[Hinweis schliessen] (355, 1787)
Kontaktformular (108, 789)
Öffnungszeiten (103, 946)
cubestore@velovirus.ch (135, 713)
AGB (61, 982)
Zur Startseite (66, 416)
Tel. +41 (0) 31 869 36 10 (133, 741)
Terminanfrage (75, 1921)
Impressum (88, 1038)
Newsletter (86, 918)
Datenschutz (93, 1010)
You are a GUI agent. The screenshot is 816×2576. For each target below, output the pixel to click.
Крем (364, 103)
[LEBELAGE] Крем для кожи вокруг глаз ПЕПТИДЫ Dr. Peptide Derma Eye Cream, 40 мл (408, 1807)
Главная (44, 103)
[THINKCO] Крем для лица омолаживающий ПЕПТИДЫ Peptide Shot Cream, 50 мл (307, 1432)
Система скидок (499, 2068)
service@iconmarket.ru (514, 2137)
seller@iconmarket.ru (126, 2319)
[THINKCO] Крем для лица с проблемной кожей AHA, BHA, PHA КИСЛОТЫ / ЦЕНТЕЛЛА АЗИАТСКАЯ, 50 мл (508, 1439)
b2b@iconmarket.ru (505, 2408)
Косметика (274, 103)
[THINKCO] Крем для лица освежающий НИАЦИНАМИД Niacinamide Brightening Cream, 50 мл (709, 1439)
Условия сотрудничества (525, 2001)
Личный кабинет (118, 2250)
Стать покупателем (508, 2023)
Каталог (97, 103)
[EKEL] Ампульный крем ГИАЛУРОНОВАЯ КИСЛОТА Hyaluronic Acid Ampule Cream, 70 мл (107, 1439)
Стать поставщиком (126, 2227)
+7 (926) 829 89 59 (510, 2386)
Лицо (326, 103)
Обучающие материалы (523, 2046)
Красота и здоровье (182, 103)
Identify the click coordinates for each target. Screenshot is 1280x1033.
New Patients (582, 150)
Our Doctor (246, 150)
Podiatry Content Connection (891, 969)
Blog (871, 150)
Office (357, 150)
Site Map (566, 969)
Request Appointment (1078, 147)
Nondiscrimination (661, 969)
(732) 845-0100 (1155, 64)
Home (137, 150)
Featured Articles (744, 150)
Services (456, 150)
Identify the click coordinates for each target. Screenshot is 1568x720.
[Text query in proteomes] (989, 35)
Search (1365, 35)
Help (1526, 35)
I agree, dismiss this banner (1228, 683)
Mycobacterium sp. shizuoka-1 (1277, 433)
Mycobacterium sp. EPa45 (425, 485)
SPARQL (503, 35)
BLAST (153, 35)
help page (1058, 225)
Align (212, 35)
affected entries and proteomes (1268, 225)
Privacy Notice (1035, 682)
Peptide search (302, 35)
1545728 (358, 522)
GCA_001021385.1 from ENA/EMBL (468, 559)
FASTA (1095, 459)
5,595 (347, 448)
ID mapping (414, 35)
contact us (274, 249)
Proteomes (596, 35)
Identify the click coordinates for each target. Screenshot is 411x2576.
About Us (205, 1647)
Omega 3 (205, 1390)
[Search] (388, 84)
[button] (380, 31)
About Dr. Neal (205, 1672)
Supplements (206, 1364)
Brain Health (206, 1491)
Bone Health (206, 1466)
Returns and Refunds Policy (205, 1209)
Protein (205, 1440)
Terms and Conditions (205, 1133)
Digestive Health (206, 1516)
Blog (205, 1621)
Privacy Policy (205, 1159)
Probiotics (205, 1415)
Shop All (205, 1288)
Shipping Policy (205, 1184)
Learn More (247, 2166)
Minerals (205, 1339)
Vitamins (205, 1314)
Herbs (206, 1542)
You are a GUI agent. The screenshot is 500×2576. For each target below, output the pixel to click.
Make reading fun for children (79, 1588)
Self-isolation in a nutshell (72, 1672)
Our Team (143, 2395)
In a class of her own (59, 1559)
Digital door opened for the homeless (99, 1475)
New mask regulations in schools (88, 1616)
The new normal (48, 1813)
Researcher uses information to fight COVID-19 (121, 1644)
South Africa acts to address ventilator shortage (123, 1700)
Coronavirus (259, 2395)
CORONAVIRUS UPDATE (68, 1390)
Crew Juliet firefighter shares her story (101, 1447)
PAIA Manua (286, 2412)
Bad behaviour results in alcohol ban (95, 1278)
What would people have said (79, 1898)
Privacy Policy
::::
* [What you are asked to do]: Go to the line in the material above that contains "Личный кабинет (118, 2250)" and copy exactly from there through the line that contains "Herbs (206, 1542)", stopping after it.

* [Output of the exercise]:
Личный кабинет (118, 2250)
Стать покупателем (508, 2023)
Каталог (97, 103)
[EKEL] Ампульный крем ГИАЛУРОНОВАЯ КИСЛОТА Hyaluronic Acid Ampule Cream, 70 мл (107, 1439)
Стать поставщиком (126, 2227)
+7 (926) 829 89 59 (510, 2386)
Лицо (326, 103)
Обучающие материалы (523, 2046)
Красота и здоровье (182, 103)
Identify the click coordinates for each target. Screenshot is 1280x1033.
New Patients (582, 150)
Our Doctor (246, 150)
Podiatry Content Connection (891, 969)
Blog (871, 150)
Office (357, 150)
Site Map (566, 969)
Request Appointment (1078, 147)
Nondiscrimination (661, 969)
(732) 845-0100 (1155, 64)
Home (137, 150)
Featured Articles (744, 150)
Services (456, 150)
Identify the click coordinates for each target. Screenshot is 1568x720.
[Text query in proteomes] (989, 35)
Search (1365, 35)
Help (1526, 35)
I agree, dismiss this banner (1228, 683)
Mycobacterium sp. shizuoka-1 (1277, 433)
Mycobacterium sp. EPa45 (425, 485)
SPARQL (503, 35)
BLAST (153, 35)
help page (1058, 225)
Align (212, 35)
affected entries and proteomes (1268, 225)
Privacy Notice (1035, 682)
Peptide search (302, 35)
1545728 (358, 522)
GCA_001021385.1 from ENA/EMBL (468, 559)
FASTA (1095, 459)
5,595 (347, 448)
ID mapping (414, 35)
contact us (274, 249)
Proteomes (596, 35)
Identify the click coordinates for each target. Screenshot is 411x2576.
About Us (205, 1647)
Omega 3 (205, 1390)
[Search] (388, 84)
[button] (380, 31)
About Dr. Neal (205, 1672)
Supplements (206, 1364)
Brain Health (206, 1491)
Bone Health (206, 1466)
Returns and Refunds Policy (205, 1209)
Protein (205, 1440)
Terms and Conditions (205, 1133)
Digestive Health (206, 1516)
Blog (205, 1621)
Privacy Policy (205, 1159)
Probiotics (205, 1415)
Shop All (205, 1288)
Shipping Policy (205, 1184)
Learn More (247, 2166)
Minerals (205, 1339)
Vitamins (205, 1314)
Herbs (206, 1542)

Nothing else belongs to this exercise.